Job: Rewrite the listing below as a numbered list, with any blank lines omitted.

Input rows:
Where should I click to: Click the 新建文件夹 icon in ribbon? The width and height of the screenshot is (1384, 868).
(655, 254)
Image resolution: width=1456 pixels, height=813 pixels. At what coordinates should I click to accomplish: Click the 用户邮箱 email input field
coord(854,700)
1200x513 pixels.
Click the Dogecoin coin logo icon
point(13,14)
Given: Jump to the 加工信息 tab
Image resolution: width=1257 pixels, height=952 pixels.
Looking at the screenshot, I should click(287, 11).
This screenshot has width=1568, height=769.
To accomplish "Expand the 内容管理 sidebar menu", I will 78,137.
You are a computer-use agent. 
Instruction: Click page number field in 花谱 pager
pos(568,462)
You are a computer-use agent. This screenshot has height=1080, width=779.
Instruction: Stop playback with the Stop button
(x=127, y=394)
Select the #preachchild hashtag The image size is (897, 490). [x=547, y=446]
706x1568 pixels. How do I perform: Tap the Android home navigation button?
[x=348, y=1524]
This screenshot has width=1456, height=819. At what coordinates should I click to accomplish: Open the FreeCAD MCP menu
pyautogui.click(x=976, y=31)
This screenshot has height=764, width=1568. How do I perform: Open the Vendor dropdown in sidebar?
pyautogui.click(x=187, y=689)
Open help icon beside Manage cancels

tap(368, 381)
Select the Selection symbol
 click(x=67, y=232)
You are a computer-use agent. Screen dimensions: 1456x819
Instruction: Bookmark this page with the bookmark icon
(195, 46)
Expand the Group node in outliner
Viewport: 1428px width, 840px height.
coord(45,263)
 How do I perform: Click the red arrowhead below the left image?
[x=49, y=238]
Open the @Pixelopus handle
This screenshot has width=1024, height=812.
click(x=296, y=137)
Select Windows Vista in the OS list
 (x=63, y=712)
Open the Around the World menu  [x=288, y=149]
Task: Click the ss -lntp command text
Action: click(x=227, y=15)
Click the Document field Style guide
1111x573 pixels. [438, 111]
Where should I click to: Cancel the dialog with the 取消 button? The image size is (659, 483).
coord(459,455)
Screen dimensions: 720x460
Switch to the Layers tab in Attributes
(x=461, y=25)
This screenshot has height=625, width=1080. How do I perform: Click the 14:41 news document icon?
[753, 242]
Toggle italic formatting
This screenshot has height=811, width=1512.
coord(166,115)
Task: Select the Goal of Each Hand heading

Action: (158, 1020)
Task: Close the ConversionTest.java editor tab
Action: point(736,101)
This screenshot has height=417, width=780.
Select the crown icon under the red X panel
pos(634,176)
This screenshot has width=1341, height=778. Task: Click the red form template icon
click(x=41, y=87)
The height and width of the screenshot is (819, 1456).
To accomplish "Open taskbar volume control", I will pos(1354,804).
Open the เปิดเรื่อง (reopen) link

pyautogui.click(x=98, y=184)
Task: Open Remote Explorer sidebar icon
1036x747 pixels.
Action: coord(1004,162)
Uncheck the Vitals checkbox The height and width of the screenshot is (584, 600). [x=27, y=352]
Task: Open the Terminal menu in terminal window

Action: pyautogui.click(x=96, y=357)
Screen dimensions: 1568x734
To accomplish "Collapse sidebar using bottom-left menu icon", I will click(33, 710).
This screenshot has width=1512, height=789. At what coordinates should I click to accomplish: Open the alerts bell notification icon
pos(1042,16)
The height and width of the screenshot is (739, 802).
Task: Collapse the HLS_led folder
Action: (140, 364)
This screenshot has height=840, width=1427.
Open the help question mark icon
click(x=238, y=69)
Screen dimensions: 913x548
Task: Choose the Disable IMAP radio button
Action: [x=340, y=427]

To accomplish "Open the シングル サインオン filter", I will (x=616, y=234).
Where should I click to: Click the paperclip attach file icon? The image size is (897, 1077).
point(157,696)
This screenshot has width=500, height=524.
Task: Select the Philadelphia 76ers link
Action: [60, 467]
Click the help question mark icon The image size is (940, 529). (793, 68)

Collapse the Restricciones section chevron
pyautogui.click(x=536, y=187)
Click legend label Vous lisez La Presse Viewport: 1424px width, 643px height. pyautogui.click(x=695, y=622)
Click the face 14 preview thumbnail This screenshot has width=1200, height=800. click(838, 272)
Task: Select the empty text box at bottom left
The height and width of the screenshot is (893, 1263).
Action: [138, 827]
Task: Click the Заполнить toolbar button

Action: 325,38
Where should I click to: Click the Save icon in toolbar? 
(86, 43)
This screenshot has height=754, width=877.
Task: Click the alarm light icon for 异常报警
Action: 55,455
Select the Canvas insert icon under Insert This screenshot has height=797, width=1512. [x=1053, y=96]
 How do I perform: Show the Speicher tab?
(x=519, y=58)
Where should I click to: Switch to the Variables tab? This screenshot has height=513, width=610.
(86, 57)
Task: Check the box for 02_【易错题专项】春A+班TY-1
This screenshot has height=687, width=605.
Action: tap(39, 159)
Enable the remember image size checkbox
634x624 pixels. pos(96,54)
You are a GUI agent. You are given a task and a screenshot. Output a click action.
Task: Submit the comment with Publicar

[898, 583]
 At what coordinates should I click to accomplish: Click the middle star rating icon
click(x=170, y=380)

Exercise solution:
1. Where should I click to: Click the 新建文件夹 icon in ribbon? The width and height of the screenshot is (1384, 868).
2. (655, 254)
3. Image resolution: width=1456 pixels, height=813 pixels. At what coordinates should I click to accomplish: Click the 用户邮箱 email input field
4. coord(854,700)
5. 1200x513 pixels.
6. Click the Dogecoin coin logo icon
7. point(13,14)
8. Given: Jump to the 加工信息 tab
9. Image resolution: width=1257 pixels, height=952 pixels.
10. Looking at the screenshot, I should click(287, 11).
11. This screenshot has width=1568, height=769.
12. To accomplish "Expand the 内容管理 sidebar menu", I will 78,137.
13. You are a computer-use agent. 
14. Instruction: Click page number field in 花谱 pager
15. pos(568,462)
16. You are a computer-use agent. This screenshot has height=1080, width=779.
17. Instruction: Stop playback with the Stop button
18. (x=127, y=394)
19. Select the #preachchild hashtag The image size is (897, 490). [x=547, y=446]
20. 706x1568 pixels. How do I perform: Tap the Android home navigation button?
21. [x=348, y=1524]
22. This screenshot has width=1456, height=819. At what coordinates should I click to accomplish: Open the FreeCAD MCP menu
23. pyautogui.click(x=976, y=31)
24. This screenshot has height=764, width=1568. How do I perform: Open the Vendor dropdown in sidebar?
25. pyautogui.click(x=187, y=689)
26. Open help icon beside Manage cancels
27. tap(368, 381)
28. Select the Selection symbol
29.  click(x=67, y=232)
30. You are a computer-use agent. Screen dimensions: 1456x819
31. Instruction: Bookmark this page with the bookmark icon
32. (195, 46)
33. Expand the Group node in outliner
34. Viewport: 1428px width, 840px height.
35. coord(45,263)
36.  How do I perform: Click the red arrowhead below the left image?
37. [x=49, y=238]
38. Open the @Pixelopus handle
39. This screenshot has width=1024, height=812.
40. click(x=296, y=137)
41. Select Windows Vista in the OS list
42.  (x=63, y=712)
43. Open the Around the World menu  [x=288, y=149]
44. Task: Click the ss -lntp command text
45. Action: click(x=227, y=15)
46. Click the Document field Style guide
47. 1111x573 pixels. [438, 111]
48. Where should I click to: Cancel the dialog with the 取消 button? The image size is (659, 483).
49. coord(459,455)
50. Screen dimensions: 720x460
51. Switch to the Layers tab in Attributes
52. (x=461, y=25)
53. This screenshot has height=625, width=1080. How do I perform: Click the 14:41 news document icon?
54. [753, 242]
55. Toggle italic formatting
56. This screenshot has height=811, width=1512.
57. coord(166,115)
58. Task: Select the Goal of Each Hand heading
59. Action: (158, 1020)
60. Task: Close the ConversionTest.java editor tab
61. Action: point(736,101)
62. This screenshot has height=417, width=780.
63. Select the crown icon under the red X panel
64. pos(634,176)
65. This screenshot has width=1341, height=778. Task: Click the red form template icon
66. click(x=41, y=87)
67. The height and width of the screenshot is (819, 1456).
68. To accomplish "Open taskbar volume control", I will pos(1354,804).
69. Open the เปิดเรื่อง (reopen) link
70. pyautogui.click(x=98, y=184)
71. Task: Open Remote Explorer sidebar icon
72. 1036x747 pixels.
73. Action: coord(1004,162)
74. Uncheck the Vitals checkbox The height and width of the screenshot is (584, 600). [x=27, y=352]
75. Task: Open the Terminal menu in terminal window
76. Action: pyautogui.click(x=96, y=357)
77. Screen dimensions: 1568x734
78. To accomplish "Collapse sidebar using bottom-left menu icon", I will click(33, 710).
79. This screenshot has width=1512, height=789. At what coordinates should I click to accomplish: Open the alerts bell notification icon
80. pos(1042,16)
81. The height and width of the screenshot is (739, 802).
82. Task: Collapse the HLS_led folder
83. Action: (140, 364)
84. This screenshot has height=840, width=1427.
85. Open the help question mark icon
86. click(x=238, y=69)
87. Screen dimensions: 913x548
88. Task: Choose the Disable IMAP radio button
89. Action: [x=340, y=427]
90. To accomplish "Open the シングル サインオン filter", I will (x=616, y=234).
91. Where should I click to: Click the paperclip attach file icon? The image size is (897, 1077).
92. point(157,696)
93. This screenshot has width=500, height=524.
94. Task: Select the Philadelphia 76ers link
95. Action: [60, 467]
96. Click the help question mark icon The image size is (940, 529). (793, 68)
97. Collapse the Restricciones section chevron
98. pyautogui.click(x=536, y=187)
99. Click legend label Vous lisez La Presse Viewport: 1424px width, 643px height. pyautogui.click(x=695, y=622)
100. Click the face 14 preview thumbnail This screenshot has width=1200, height=800. click(838, 272)
101. Task: Select the empty text box at bottom left
102. The height and width of the screenshot is (893, 1263).
103. Action: [138, 827]
104. Task: Click the Заполнить toolbar button
105. Action: 325,38
106. Where should I click to: Click the Save icon in toolbar? 
107. (86, 43)
108. This screenshot has height=754, width=877.
109. Task: Click the alarm light icon for 异常报警
110. Action: 55,455
111. Select the Canvas insert icon under Insert This screenshot has height=797, width=1512. [x=1053, y=96]
112.  How do I perform: Show the Speicher tab?
113. (x=519, y=58)
114. Where should I click to: Switch to the Variables tab? This screenshot has height=513, width=610.
115. (86, 57)
116. Task: Check the box for 02_【易错题专项】春A+班TY-1
117. This screenshot has height=687, width=605.
118. Action: tap(39, 159)
119. Enable the remember image size checkbox
120. 634x624 pixels. pos(96,54)
121. You are a GUI agent. You are given a task and a screenshot. Output a click action.
122. Task: Submit the comment with Publicar
123. [898, 583]
124.  At what coordinates should I click to accomplish: Click the middle star rating icon
125. click(x=170, y=380)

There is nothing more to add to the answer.